Federal Transit Administration data reveal that mile for mile, cable cars get in the most accidents and cause the most injuries of any form of public transportation in the country.
In April 2009, Minami Tamaki LLP senior counsel B. Mark Fong settled a wrongful death case for $500,000 brought by the children of Joyce Wong Lam, a 76-year-old retired seamstress who was killed by a cable car in January 2006 as she walked across the street near her home in North Beach.
Like many seniors, Lam had diminished sight and hearing. Before crossing, she looked both ways, saw no vehicles approaching, and began to cross the street in the crosswalk. But since Mason Street is on a hill at this intersection, pedestrians cannot see vehicles coming up the hill, because they are below the crest.
Eyewitnesses aboard the cable car observed Lam walking slowly, looking down at the cable car tracks, obviously unaware of the cable car as it approached. The witnesses screamed at the gripman to stop, but the cable car struck Lam.
At his deposition, the gripman testified he knew many seniors lived in this neighborhood. He was trained to follow the “Smith System Five Keys of Defensive Driving,” which, among other things, required him to keep a lookout for potential obstacles a block ahead of him and be prepared to stop short of them. He was trained to expect pedestrians to be careless and do the wrong thing, and to anticipate the need to stop to avoid hitting them. Despite his training, he claimed not to have seen Lam at any time before he hit her.
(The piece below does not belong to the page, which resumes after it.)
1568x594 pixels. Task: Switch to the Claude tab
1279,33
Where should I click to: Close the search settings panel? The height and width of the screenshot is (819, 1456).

Plaintiffs relied on the legal doctrine “to look is to see,” which is that when the operator of a vehicle fails to see that which is clearly visible and would have been seen by one exercising ordinary care, and a collision occurs as a result, he is negligent as a matter of law.
Lam was the matriarch of a family of five children, one of whom is a sitting San Francisco Superior Court judge. As a result of publicity from this case and pressure from the community, stop signals have been installed on all four corners of the intersection where Lam was struck.